Interleukin (IL)–6 is known to be of great importance in the pathogenesis of rheumatoid arthritis (RA) owing to its role in the inflammatory response. Current IL-6-directed therapies in RA, namely sarilumab and tocilizumab, target the receptor. In a double-blind randomized controlled trial with both placebo and active comparators, Smolen and colleagues evaluated the efficacy of olokizumab, which directly binds and inhibits the activity of IL-6, in combination with methotrexate, in the treatment of people with RA. Patients were treated with methotrexate alone or in combination with adalimumab or olokizumab, and clinical outcomes were evaluated after 12 weeks, a relatively short time frame. Olokizumab was noninferior to adalimumab in terms of the proportion of patients achieving an American College of Rheumatology 20 response, with similar rates of serious adverse events, the most common of which was infection. Though this study included patients from across the globe, the percentage of Black and Asian patients was relatively low and thus may affect the generalizability of this study to a US population; the numbers of patients in each group was also relatively small. These results certainly warrant larger-scale and longer studies to evaluate olokizumab's efficacy.

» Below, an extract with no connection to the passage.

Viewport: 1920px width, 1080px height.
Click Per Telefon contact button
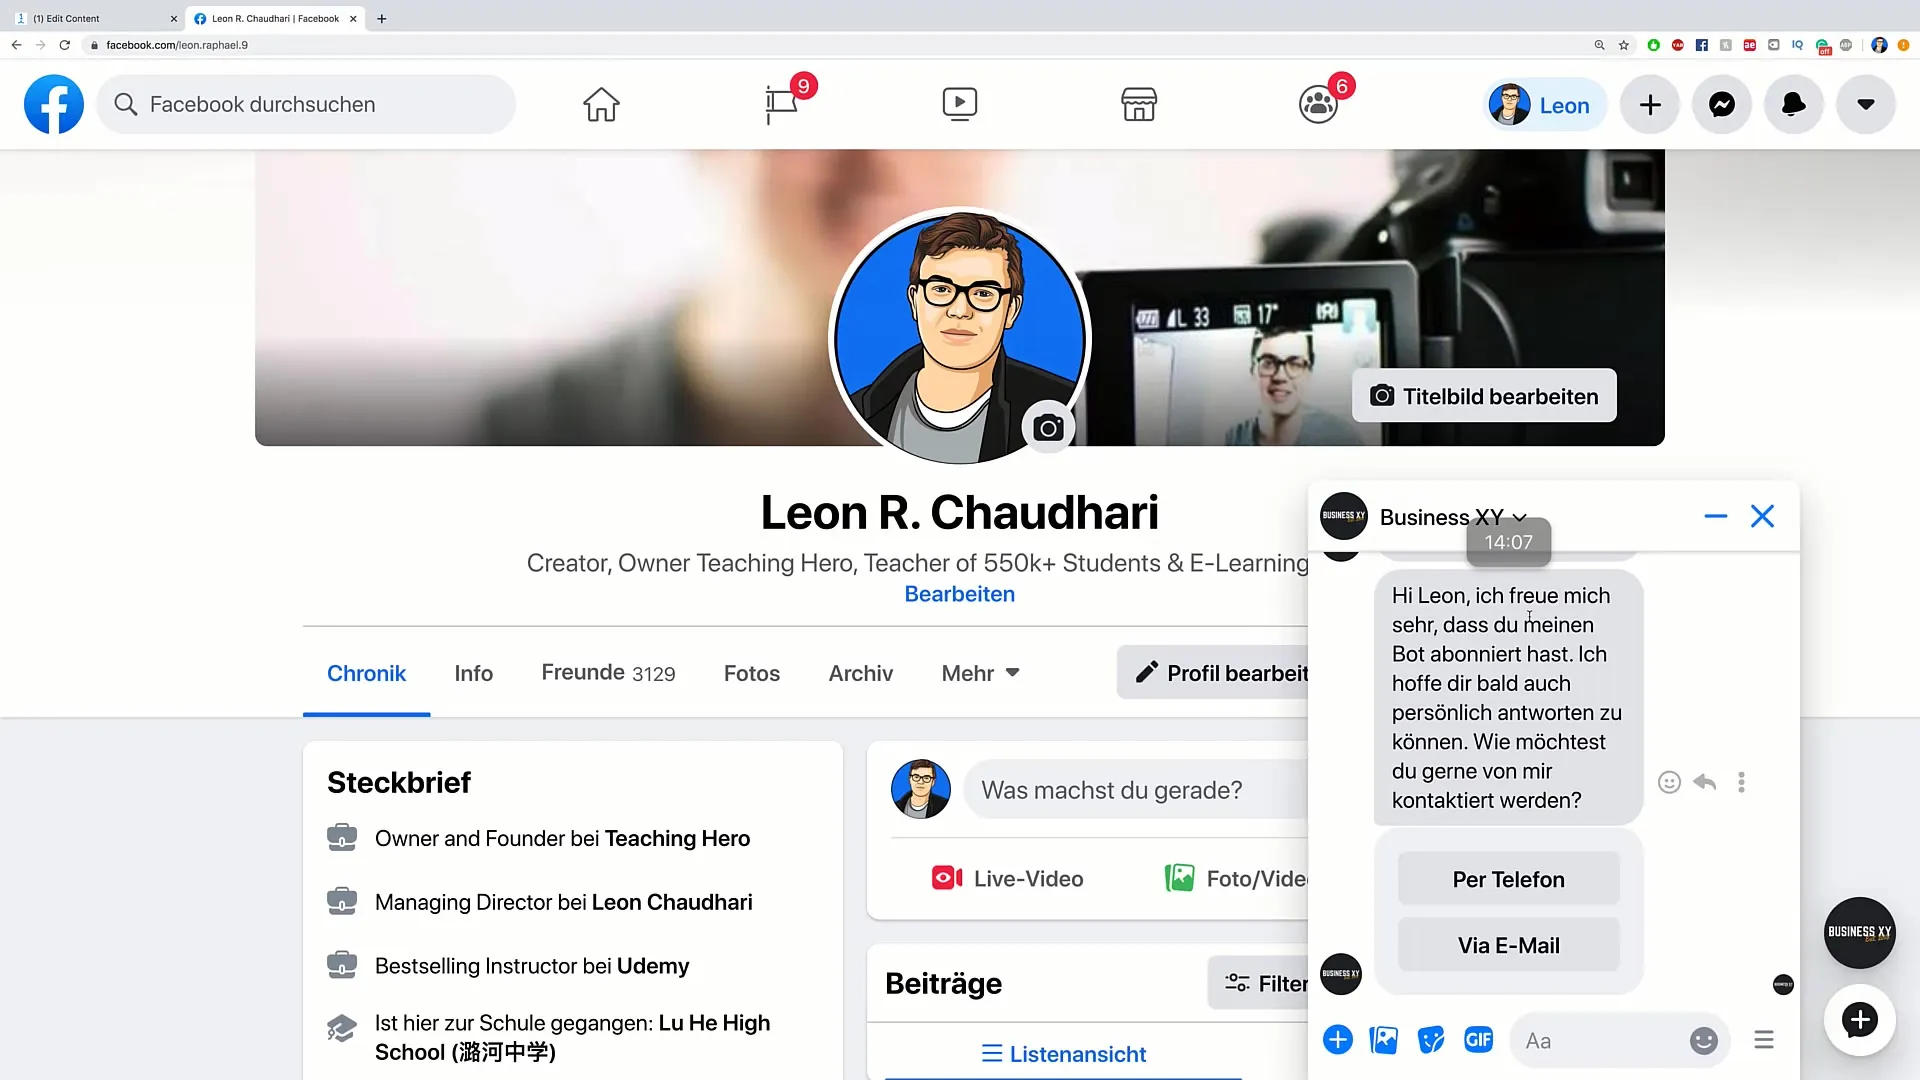pyautogui.click(x=1507, y=878)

For those patients with RA who achieve sustained disease remission, the question of medication tapering has been raised as a possible strategy for minimizing risks for therapy. Using insurance database information, Birkner and colleagues performed a prospective cohort study of over 400 patients in Germany. Using shared decision-making between patients and their rheumatologists, two groups of patients were followed: 237 people who elected to remain on therapy and 200 who decided to taper medication. Of note, similar proportions of patients in both groups were taking conventional and biologic disease-modifying antirheumatic drug (DMARD) monotherapy, but more patients in the tapering group were taking a combination therapy with both. Flares and loss of remission were more common in the continuation group, a difference that did not persist after adjusting for patient risk characteristics. Overall, results from this "real-world" study were consistent with prior studies and support the possibility of tapering with flare in a subset of patients. Although the authors address the potential for selection bias in terms of patients "assigned" to each group, this can also be viewed as part of the shared decision-making in determining the appropriateness of tapering therapy in individual patients.

Because people receiving rituximab have experienced more severe COVID-19, studies aimed at enhancing the protection of these patients are of current interest. Of note, in a follow-up to a prior observational study by van der Togt and colleagues on the response to COVID-19 vaccines in people with RA being treated with rituximab, they looked at responses to the third (booster) dose of the COVID-19 vaccine. Only about 20% of patients treated with rituximab developed a humoral response to a third vaccine dose, as defined by immunoglobulins (Ig; total, IgG, and IgM) against SARS-CoV-2. Patients treated with 200 mg rituximab had a higher response rate than did those treated with 500 mg or 1000 mg, though this difference was not statistically significant. The study lacked a control arm of people being treated with other DMARD and also did not measure B-cell counts, COVID-19, or outcomes. Reassuringly, those patients who did have a positive humoral response to the first two vaccine doses tended to maintain a humoral response to the third, regardless of rituximab dose or timing.